My high school class celebrated last weekend. We are turning 60 years old this year. I was honored to share some thoughts with them and to be able to pass some of those thoughts to you.
Romper, stomper, bomper, boo ... and I see someone with sore knees and someone with gray hair. I never got to be on Romper Room, but oh, how I listened closely for Miss Jean to say my name.
I was always a "Do-bee” and dutifully got on my horse to gallop as instructed. At the end of each show I crouched close to the TV set in the basement rec room, hoping she could see me through her magic mirror. When she said she saw somebody waiting patiently with a smile, I knew she finally saw me!
I think that as children, we were the luckiest of generations. We truly grew up in the wonder years. The 60s were turbulent times; we remember where we were and what we were doing on the somber day JFK was assassinated. The whole nation tuned in to watch with bated breath as our astronauts took the giant leap for mankind.
Yet, we had the freedom to play from after breakfast till the streetlights came on, pausing only for meals or a quick, refreshing drink from a garden hose.
Our neighborhoods were scattered with kids; trying to advance from onesies to Around the World -- arguing whether a golf ball or a Super Ball was the best selection, always discarding the small red rubber ball that came with the jacks. Others were testing their marksmanship with slingshots and peashooters! We’d get zinged in the arm by a missile-like pea causing an impromptu game of chase the boys.
I remember the gorgeous illustrations with Winnie the Pooh stories and was enthralled by what might happen next when my mother would read this line: “When you see someone putting on his Big Boots, you can be pretty sure that an Adventure is going to happen.”
It always felt like we were wearing our “big boots” when we would venture to Prospect Park with our flexible flyers or vertigo-inducing, shiny, aluminum saucers.

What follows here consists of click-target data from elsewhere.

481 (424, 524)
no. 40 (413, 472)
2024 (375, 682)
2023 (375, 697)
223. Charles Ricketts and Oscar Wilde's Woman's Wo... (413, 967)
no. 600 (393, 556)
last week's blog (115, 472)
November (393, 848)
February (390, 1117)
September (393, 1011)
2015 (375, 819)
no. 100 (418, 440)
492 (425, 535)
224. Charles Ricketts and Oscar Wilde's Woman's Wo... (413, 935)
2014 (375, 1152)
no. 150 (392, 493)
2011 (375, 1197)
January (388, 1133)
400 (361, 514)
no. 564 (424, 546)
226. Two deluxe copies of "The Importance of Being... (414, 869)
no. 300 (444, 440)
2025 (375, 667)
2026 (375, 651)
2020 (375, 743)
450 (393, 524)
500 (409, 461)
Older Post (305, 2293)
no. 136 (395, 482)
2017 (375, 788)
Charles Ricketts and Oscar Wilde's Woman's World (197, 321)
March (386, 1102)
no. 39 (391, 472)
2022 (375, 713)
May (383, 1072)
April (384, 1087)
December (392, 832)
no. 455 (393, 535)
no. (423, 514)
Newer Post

Deep inside, what age is the person who is your true self? I am always surprised when I look in a mirror and realize I’m not 17. My knees, my hips, and my gray hair are the only parts of me that believe I am almost 60 years old. We laugh about our aches and parts that aren’t as perky as they once were, but our other parts that have aged are treasures. Our hearts have grown in compassion and we’ve acquired wisdom worth sharing.
We have mourned children we were unable to have, raised medically fragile children and robust healthy children. We are overcoming addictions. We miss the advice and comfort of our mothers and fathers. We live lonely nights without spouses who are gone. We have lost a part of our own history upon the passing of brothers or sisters.
We have wept over the gravestones of our children, and we wonder who to turn to with secrets, giggles, and stories that only our best friends would understand. We have endured cardiac events, cancers, chronic conditions, brain injuries, and other calamities.
But here we are celebrating life. We have been blessed with another day, another month, another year. What I see in all of us is bravery.
I see adventurers. I see people who honor those who are gone by living life to the fullest. We are seeking happiness, chasing dreams, trying new things, loving again, reaching out, kissing madly, and rolling in the waves,
Let’s celebrate life. Let’s continue our adventures. Let’s live life full!